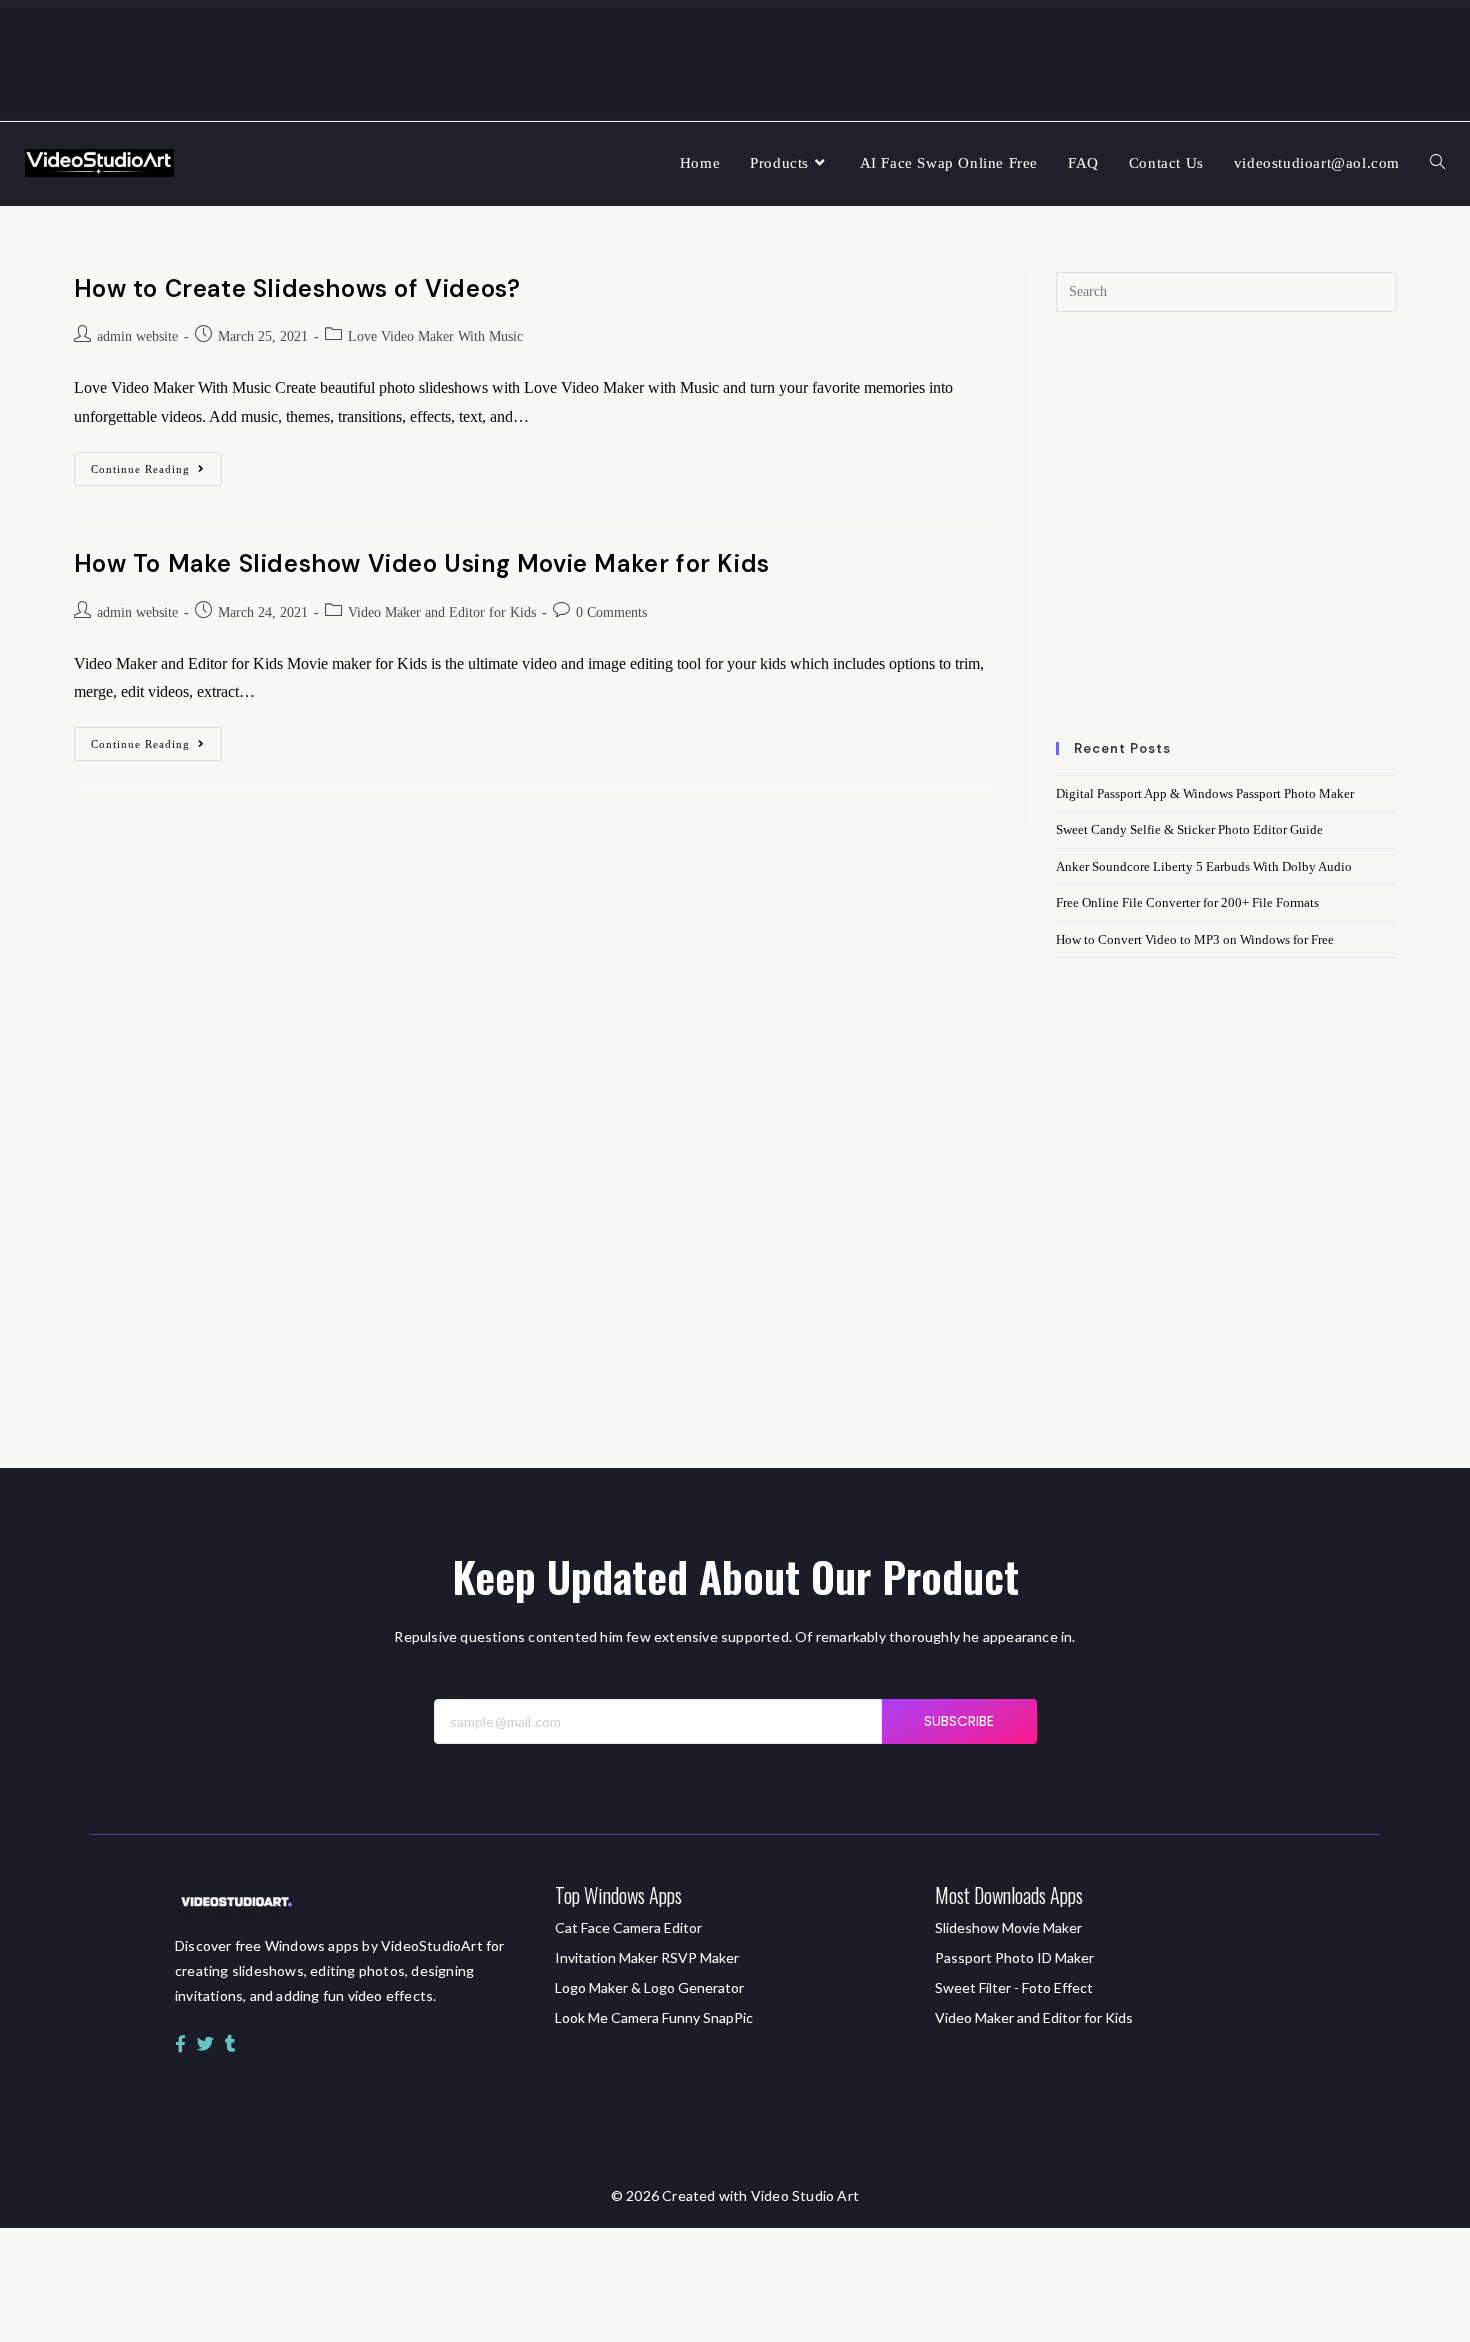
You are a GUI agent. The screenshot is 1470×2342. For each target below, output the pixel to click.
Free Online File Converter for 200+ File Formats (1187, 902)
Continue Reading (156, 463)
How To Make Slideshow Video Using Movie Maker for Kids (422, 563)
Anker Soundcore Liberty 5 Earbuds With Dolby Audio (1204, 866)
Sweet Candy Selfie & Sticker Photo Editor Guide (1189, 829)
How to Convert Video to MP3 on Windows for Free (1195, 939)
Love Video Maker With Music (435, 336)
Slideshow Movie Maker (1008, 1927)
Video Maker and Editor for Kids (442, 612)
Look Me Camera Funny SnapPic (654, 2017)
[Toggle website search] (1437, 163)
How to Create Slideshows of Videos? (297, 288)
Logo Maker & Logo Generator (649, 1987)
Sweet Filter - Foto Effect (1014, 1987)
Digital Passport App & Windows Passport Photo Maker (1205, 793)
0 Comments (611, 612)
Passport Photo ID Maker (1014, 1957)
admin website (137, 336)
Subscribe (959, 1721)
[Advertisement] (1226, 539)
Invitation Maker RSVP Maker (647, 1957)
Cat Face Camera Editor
# # # #
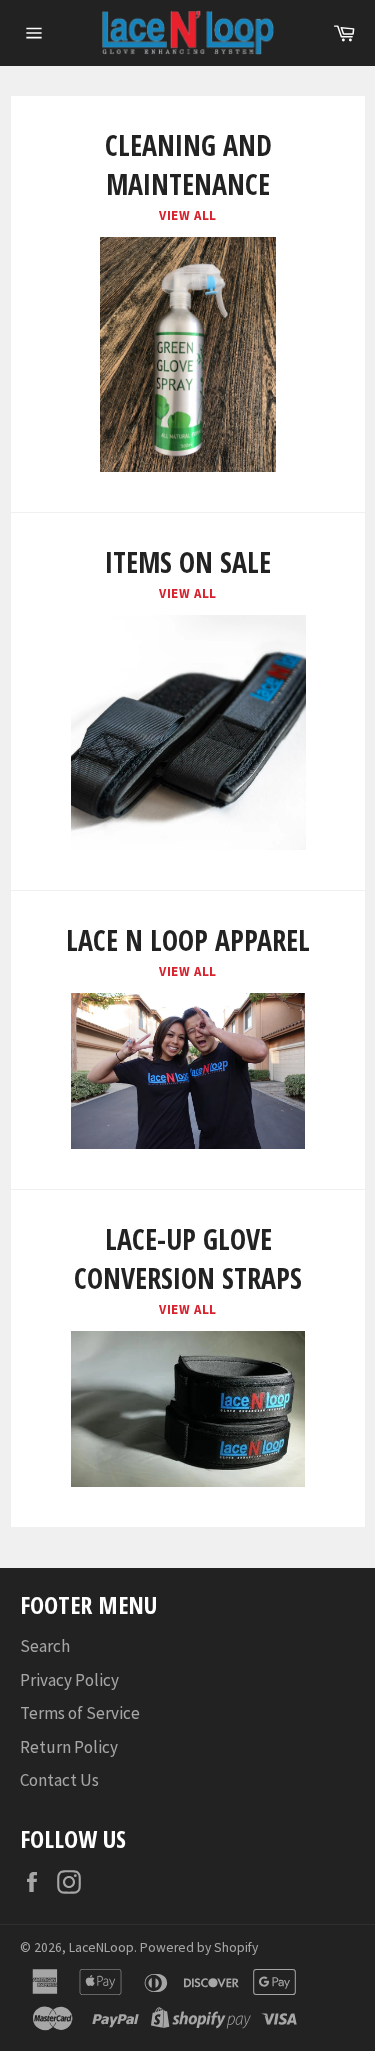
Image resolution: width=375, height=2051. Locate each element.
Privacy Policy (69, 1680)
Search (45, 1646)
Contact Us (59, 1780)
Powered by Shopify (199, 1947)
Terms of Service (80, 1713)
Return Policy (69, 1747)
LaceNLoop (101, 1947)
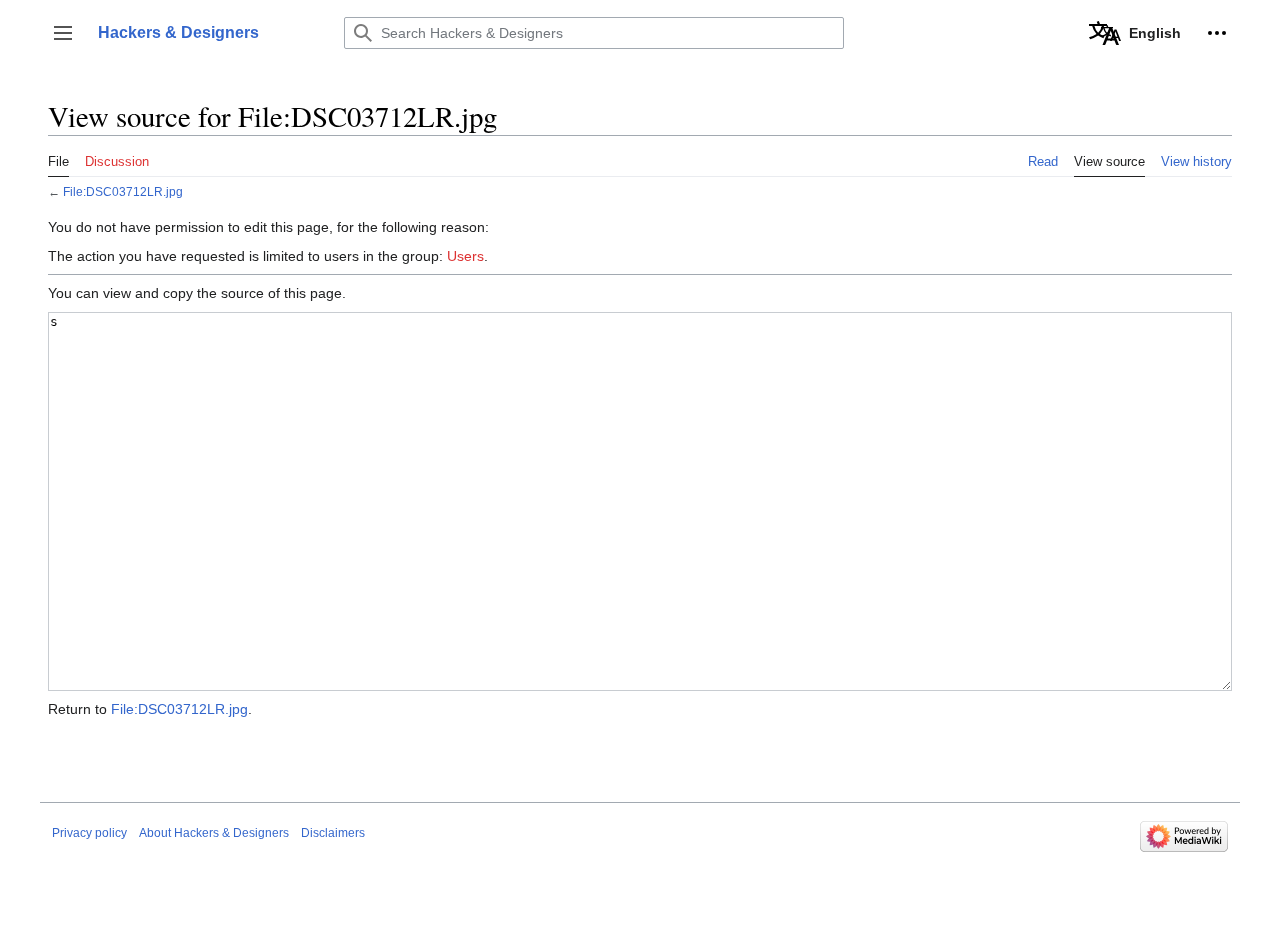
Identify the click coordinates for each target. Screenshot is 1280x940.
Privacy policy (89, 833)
# # # #
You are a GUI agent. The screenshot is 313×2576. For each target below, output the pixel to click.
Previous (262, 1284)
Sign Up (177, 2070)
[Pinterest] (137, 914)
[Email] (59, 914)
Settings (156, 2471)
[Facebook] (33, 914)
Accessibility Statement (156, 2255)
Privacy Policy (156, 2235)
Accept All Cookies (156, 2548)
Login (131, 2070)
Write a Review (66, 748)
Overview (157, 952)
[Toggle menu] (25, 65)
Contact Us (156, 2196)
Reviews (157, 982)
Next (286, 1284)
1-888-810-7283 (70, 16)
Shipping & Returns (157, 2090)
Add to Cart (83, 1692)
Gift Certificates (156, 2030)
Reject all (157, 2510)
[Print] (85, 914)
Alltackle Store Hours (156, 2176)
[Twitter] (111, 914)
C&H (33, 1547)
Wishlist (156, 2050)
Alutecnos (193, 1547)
# # # #
◆ Instructions to follow: Copy out every line of the listing where the word "Sweet" occurs.

◆ Your solution:
Sweet Candy Selfie & Sticker Photo Editor Guide (1189, 829)
Sweet Filter - Foto Effect (1014, 1987)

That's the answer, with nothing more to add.